_Supplied text_:

After this follows 'Stabat Mater dolorosa', an ancient Latin hymn, doleful and gloomy. This is the longest single movement of the entire work (approx. 30 mins.), and employs all the orchestra and vocal forces, but in a mood quite opposite to many usual oratorios where using all the vocals heralds glory and joy. The movement is in fact a long, painful lament of Mary's fate - to see the death of her only son. Yet towards the end the music gathers strength, becomes at some places furious, passionate and victorious in tone. This, of course, anticipates Christ's resurrection, the victory of life over death.
The short Easter hymn 'O filii et filiae' is a contrast to 'Stabat Mater', for it is very short (2 mins.), uses only the female chorus with just the harmonium, and is of much brighter, expectant mood. The words tell us of Mary Magdalene finding Christ's grave opened, and the chamber empty.

[Excerpt from a dataset]
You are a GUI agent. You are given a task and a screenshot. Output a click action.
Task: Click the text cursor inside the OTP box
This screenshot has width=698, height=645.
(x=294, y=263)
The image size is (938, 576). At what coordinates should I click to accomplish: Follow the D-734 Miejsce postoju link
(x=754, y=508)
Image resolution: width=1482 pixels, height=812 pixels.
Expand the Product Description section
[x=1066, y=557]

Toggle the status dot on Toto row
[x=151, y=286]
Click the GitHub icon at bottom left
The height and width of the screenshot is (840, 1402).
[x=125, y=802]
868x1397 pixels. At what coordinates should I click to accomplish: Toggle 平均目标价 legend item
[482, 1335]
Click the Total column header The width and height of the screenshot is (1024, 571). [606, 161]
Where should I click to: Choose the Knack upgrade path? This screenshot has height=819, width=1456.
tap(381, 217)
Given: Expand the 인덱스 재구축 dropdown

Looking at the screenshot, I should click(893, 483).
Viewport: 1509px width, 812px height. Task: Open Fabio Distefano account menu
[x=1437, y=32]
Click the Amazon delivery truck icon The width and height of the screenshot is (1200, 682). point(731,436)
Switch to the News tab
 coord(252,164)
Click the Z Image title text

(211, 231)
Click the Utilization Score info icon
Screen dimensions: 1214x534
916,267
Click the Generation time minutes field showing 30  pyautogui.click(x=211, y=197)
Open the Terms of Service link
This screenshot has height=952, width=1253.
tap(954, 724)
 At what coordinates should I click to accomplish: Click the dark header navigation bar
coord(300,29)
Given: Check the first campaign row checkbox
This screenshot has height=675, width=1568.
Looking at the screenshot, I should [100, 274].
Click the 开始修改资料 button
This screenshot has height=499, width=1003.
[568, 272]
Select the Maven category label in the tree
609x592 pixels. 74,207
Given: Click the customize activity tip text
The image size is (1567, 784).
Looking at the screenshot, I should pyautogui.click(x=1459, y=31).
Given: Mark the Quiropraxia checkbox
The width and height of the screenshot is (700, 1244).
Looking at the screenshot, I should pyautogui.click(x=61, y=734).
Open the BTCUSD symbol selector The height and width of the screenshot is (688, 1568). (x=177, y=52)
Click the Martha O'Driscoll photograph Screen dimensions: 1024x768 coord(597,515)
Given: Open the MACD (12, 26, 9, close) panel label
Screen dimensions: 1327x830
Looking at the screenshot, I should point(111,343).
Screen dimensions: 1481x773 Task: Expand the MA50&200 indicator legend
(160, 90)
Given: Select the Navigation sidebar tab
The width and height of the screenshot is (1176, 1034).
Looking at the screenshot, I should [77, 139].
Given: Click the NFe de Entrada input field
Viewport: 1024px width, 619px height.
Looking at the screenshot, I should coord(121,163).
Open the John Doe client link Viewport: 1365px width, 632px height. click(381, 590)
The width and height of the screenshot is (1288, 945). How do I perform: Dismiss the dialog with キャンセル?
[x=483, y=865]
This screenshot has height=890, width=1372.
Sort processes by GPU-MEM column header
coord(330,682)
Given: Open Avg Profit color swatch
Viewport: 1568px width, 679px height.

_Stated goal_:
Continue the commentary on the oratorio's movements, picking up directly after its final sentence.

_Expected answer_:
The final movement of the oratorio is 'Resurrexit!', a joyous, jubilant chorus backed up by the entire orchestra, celebrating Christ's resurrection. It is, in fact, a parallel to Händel's famous 'Hallelujah!', and quite similar in overall mood. So Liszt's greatest oratorio closes, using the full vocal and orchestral forces, with proclamations that 'Christ is risen!'. The motivic rising fifth is used to symbolise the "rising of Christ" as a fugal subject, unadorned, and this is the main subject. The fifth is stated once, then repeated a tone higher, then again a tone higher still. Six notes only, all derived from the same place as the very start of the oratorio. In this way Liszt, like Bach, uses his treatment of music to expound theological messages.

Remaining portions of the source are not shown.